In ATAP’s Superconducting Magnet Program, Gourlay was instrumental in three successive field-strength records for accelerator-style magnets. “Our program has an unbroken series of field-strength records, and what’s more, they’ve done that with a series of different technologies, always innovating,” observes Leemans.

LARP, the Large Hadron Collider Accelerator Research Program, also flourished here under Gourlay’s leadership. One of LARP’s results, achieved in partnership with Brookhaven National Laboratory and Fermilab, is a focusing quadrupole design for a beam-luminosity-increasing upgrade of the LHC. These magnets will make the LHC the first collider to use niobium-tin superconductor in a major role. Magnet designs that realize the promise of this high-performing but hard-to-work-with material have been a hallmark of Gourlay’s LBNL career and will be a prominent theme of the Magnet Development Program.

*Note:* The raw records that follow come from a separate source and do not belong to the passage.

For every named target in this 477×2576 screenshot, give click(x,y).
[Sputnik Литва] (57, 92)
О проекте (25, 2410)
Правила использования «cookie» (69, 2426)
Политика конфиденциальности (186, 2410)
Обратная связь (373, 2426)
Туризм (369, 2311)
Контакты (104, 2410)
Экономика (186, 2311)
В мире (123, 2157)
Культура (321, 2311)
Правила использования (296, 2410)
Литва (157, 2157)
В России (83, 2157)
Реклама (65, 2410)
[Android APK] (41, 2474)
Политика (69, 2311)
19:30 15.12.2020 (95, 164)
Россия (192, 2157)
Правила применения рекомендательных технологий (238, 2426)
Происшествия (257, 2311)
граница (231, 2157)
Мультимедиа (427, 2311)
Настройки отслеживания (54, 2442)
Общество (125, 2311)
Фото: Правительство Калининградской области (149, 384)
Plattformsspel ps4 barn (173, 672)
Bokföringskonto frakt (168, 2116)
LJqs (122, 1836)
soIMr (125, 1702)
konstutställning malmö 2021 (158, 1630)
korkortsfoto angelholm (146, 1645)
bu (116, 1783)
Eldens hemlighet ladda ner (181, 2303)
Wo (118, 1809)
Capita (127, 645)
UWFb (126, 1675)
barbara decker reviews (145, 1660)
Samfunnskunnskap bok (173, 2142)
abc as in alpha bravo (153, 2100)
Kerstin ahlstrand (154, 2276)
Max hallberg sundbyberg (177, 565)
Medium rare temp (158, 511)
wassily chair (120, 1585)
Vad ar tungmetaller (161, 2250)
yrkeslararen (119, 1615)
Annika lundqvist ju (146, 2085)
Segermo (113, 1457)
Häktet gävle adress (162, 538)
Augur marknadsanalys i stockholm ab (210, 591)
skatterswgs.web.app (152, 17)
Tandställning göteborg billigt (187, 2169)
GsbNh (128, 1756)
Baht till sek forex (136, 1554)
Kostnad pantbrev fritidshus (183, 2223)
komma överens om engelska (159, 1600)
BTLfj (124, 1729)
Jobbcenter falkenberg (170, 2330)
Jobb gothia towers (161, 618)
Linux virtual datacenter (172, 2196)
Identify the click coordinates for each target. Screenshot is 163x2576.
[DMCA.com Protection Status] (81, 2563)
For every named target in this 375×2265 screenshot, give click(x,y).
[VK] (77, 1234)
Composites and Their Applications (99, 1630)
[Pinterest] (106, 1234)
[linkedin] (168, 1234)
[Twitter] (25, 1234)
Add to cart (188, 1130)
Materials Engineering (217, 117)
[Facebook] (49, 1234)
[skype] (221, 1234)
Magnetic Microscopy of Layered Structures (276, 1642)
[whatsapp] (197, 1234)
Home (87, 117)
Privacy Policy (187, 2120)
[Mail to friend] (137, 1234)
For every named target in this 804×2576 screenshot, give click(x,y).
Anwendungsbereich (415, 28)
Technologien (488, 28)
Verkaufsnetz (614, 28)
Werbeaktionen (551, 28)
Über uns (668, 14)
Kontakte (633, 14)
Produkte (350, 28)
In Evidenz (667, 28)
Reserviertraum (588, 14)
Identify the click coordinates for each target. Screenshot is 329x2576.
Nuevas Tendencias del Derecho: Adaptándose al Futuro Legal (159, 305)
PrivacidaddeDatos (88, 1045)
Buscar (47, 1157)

The other charter members of the partnership — Fermilab and Florida State University’s National High Magnetic Field Laboratory — have strong capabilities and distinguished achievements of their own, making for a powerful and well-rounded combination. “With the combined resources and infrastructure of the MDP partners, we have an extraordinary opportunity to take the U.S. leadership in high field superconducting magnets to an unprecedented level,” Gourlay says.

Gourlay started his career at Fermilab in 1985 after earning his Ph.D. from the University of California, Davis. Working at first on the user-science side of high-energy physics, he turned his attention to magnets in 1988, contributing to the Tevatron Collider and the Superconducting Super Collider. After a one-year appointment at CERN, he came to LBNL in 1997, serving twice as Superconducting Magnet Program head and for eight years as director of ATAP’s predecessor, the Accelerator and Fusion Research Division.